Hij geeft Jezus de Schriftrol,
die geopend is op het boek van de profeet Jesaja. We hoorden het gedeelte dat
Jezus las: “De Geest van de Heer rust op mij; daartoe heeft Hij mij gezalfd. Om
aan armen de goede boodschap te brengen heeft Hij mij gezonden, om aan
gevangenen hun vrijlating aan te kondigen en aan blinden het licht in hun ogen,
om verdrukten in vrijheid te laten gaan, en een jaar af te kondigen dat de Heer
welgevallig is”.
Na de lezing sluit Jezus de
rol. Iedereen heeft de ogen gericht op Hem; groot is de verwondering. Zoals men
uit het evangelie kan afleiden was Jezus nooit opgemerkt in Nazareth; Hij had
geen opleiding tot rabbijn gevolgd noch buitengewone dingen gedaan. Alleen de
laatste tijd was Hij beginnen preken in andere steden van Galilea.
Dit is de eerste keer dat Jezus
in Nazareth preekt. Wat zal Hij zeggen? De liturgie brengt in de eerste lezing,
bijna om ons in deze evangelische scène te dwingen, ook de oude vergadering van
het volk van Israël, verzameld rond de priester Ezra, in herinnering: “Het hele volk was in tranen uitgebarsten
toen het de woorden van de leer hoorde”. Ze weenden omdat de Heer eindelijk
was teruggekeerd om tot hen te spreken, om hen te verzamelen en hun hoop op een
beter leven te geven. Ze waren niet langer een verlaten volk, zonder hoop en
zonder woorden.
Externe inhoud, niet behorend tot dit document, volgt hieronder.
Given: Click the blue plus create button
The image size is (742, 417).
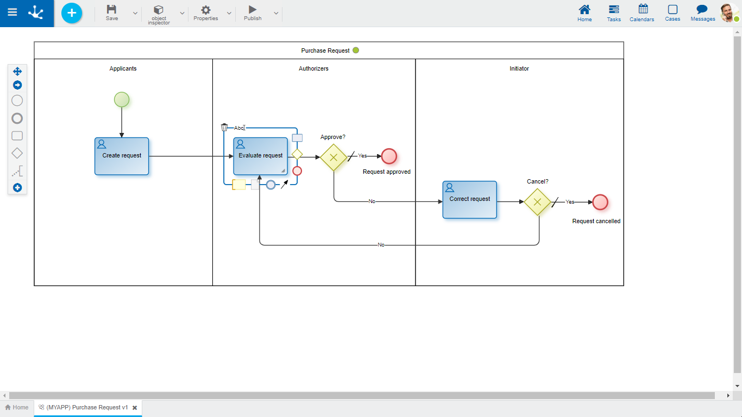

In hen werd de hoop ontstoken dat de wereld door de Heer zou
worden bezocht.
Jezus rolt het boek dicht,
legt het weg en gaat zitten. Allen kijken met grote aandacht naar Hem,
onderstreept de evangelist, als om ons dat tafereel van gespannen harten,
luisterend en wachtend, te laten herbeleven. “Vandaag is het Schriftwoord dat u gehoord hebt in vervulling gegaan”.
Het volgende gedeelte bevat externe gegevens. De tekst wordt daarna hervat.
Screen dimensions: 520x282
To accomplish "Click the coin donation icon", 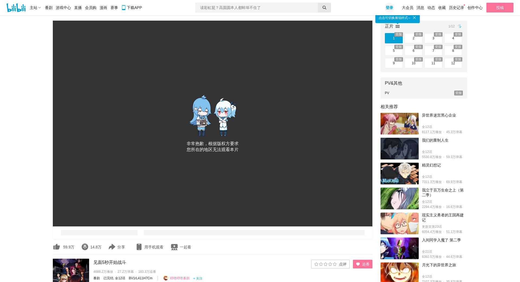I will click(85, 247).

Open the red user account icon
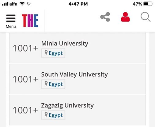125,17
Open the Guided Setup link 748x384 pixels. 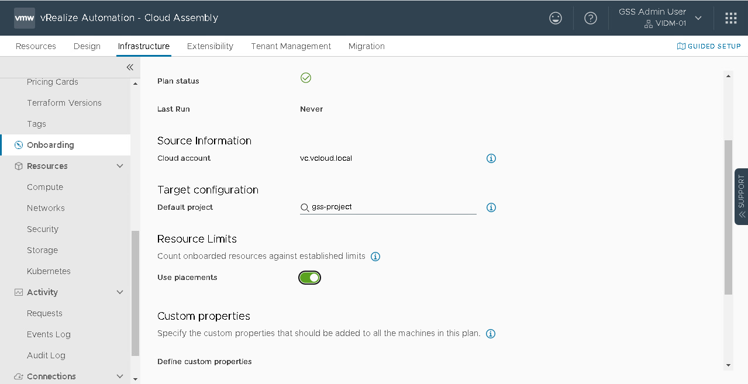pyautogui.click(x=709, y=46)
Jezus geeft geen commentaar, maar vervult! “Vandaag”.
Na de synagoge van Nazareth
kunnen we allen de Heer helpen om voor velen het evangelie in vervulling te
doen gaan. "Vandaag" kom ik je bezoeken! “Vandaag” begin ik opnieuw
woorden van liefde te spreken die ik niet meer kon uitspreken of altijd binnen
heb gehouden! "Vandaag" maak ik geen ruzie meer. “Vandaag” verander
ik van houding. “Vandaag” vraag ik vergiffenis aan wie ik heb benadeeld of
verraden. “Vandaag” help ik jou, arme mens die smeekt en nood hebt aan alles en
nog wat.
“Vandaag” willen we dat de
zieken in Afrika de zorgen krijgen die een oneerlijke wereld hun blijft
weigeren. Laat ons niet altijd naar morgen uitstellen, uit luiheid en angst.
Telkens wanneer het evangelie
wordt verkondigd, zoals op deze dag, voltrekt zich het “vandaag” van God, het
“vandaag” van de bevrijding, het “vandaag” van de viering, het “vandaag” van
het evangelie. Telkens wanneer we het evangelie openen, moeten wij tot ons
horen zeggen: “Vandaag gaat dit Schriftwoord in vervulling dat jij met jouw
oren hebt gehoord”.
Het “vandaag” van God komt in
ons hart, in onze dagen, ook al geeft alles wat gebeurt aanleiding om niet meer
te geloven en ons neer te leggen bij het onvermijdelijke. Maar wij zijn van
mening dat het “vandaag” van de Heer – het feest waarover we in de eerste
lezing hoorden – voor elke man en voor elke vrouw, op alle plaatsen van de
aarde, mogelijk is, zelfs daar waar niets meer mogelijk lijkt.